After a short time I stripped the code to the bare minimum that still resulted in the hang:
1. Outlook 2007 (2003 doesn't have WWLIB, 2010 doesn't repro)
2. Have process wide keyboard hook using 'SetWindowsHookEx' [ref 1] [ref 2]
3. Hook Ctrl+Enter keyboard combination event to close the current active inspector AND don't continue the event (CallNextHookEx)
1. Open outlook
2. Open new mail inspector
3. Set focus on the body word rich text editor of the new mail
4. Type 'a' and QUICKLY hit Ctrl+Enter
5. Open another new mail inspector (not really important, just for completeness)
1. It happens only with Ctrl+Enter, hooking any other key combinations does not result in hang.
2. It happens only if before pressing Ctrl+Enter there was a keyboard event that resulted in change to the characters appearing in the editor (adding/deleting), but the delay between must not be above 2-3 sec, after that everything fine.
3. The code must not propagate the keyboard event to the next handler, if does it will not result in hang.

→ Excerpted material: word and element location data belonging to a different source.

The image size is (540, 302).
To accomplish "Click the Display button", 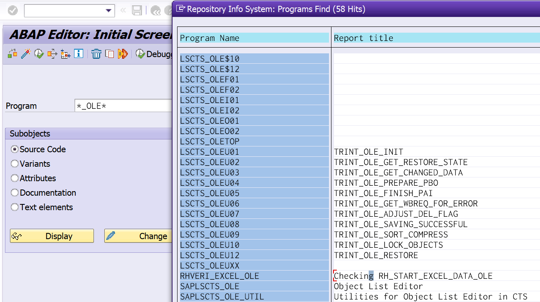I will (x=52, y=236).
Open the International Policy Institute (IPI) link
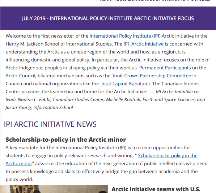 [125, 36]
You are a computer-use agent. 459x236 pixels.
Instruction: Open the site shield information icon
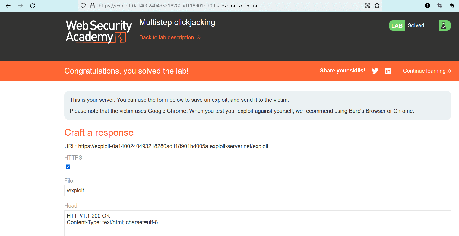pos(83,6)
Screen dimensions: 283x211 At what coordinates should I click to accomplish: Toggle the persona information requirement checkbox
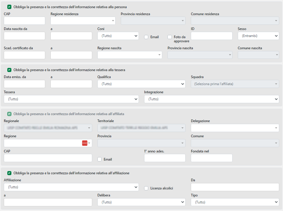pyautogui.click(x=9, y=7)
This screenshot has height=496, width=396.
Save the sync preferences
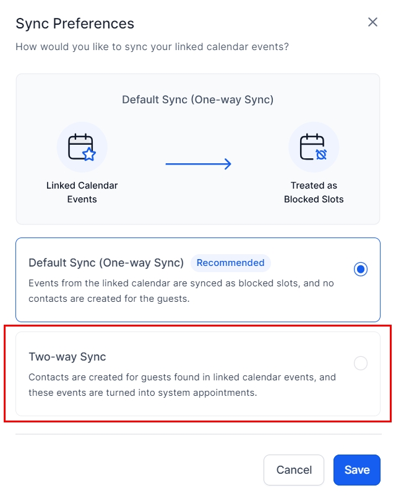(356, 470)
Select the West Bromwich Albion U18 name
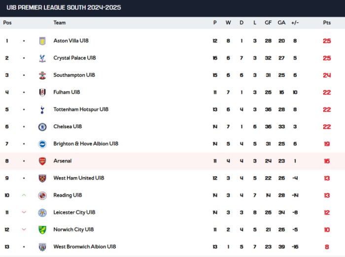 85,247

On Ctrl+Enter keyboard event in the hook don't close the inspector directly but delay its closing by posting the close command to the main thread after a short delay, meanwhile propagate the keyboard event to the next hook to let the word control 'handle' it.
- Couldn't have identified the real reason for the issue without a consistent repro.
- It's very important to understand what happened before process hang/crash as it's not always textbook divide by zero error.
- Having memory dumps didn't really help to identify the core issue but helped to verify it was related.
- The code, basically, does nothing wrong, there is no way a developer could have prevented it.
- Developing Outlook add-in is hard.